------ SOURCE DATA ------
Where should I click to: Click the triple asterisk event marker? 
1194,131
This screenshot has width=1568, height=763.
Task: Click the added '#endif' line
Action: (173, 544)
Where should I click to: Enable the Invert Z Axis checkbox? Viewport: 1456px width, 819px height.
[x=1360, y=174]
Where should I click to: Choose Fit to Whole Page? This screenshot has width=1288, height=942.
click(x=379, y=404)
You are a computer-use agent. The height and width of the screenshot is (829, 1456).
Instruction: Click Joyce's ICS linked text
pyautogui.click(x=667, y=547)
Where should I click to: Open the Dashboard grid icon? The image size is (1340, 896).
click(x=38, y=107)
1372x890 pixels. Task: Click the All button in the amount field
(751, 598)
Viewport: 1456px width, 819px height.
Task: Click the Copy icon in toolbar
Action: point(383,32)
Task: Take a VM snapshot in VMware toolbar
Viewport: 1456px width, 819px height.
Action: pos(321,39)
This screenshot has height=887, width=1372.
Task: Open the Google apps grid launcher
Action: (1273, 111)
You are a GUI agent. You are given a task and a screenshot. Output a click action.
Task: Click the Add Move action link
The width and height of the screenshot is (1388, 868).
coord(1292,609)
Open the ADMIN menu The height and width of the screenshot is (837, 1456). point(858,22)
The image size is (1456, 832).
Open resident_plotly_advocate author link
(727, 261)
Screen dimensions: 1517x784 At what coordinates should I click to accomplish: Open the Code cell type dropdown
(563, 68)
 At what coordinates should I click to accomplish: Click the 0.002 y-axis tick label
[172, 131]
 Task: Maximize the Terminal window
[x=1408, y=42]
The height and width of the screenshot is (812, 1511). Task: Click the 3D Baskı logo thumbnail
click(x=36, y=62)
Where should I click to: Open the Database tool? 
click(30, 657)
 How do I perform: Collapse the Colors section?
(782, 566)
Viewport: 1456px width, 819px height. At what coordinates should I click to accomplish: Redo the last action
------
YOUR ASSIGNMENT:
Among the lines above, which contain the word "agent"? Copy every one.

SOLUTION FOR THIS TASK:
You are a computer-use agent. The height and width of the screenshot is (829, 1456).
You are a GUI agent. You are given a task and a screenshot. Output a click action.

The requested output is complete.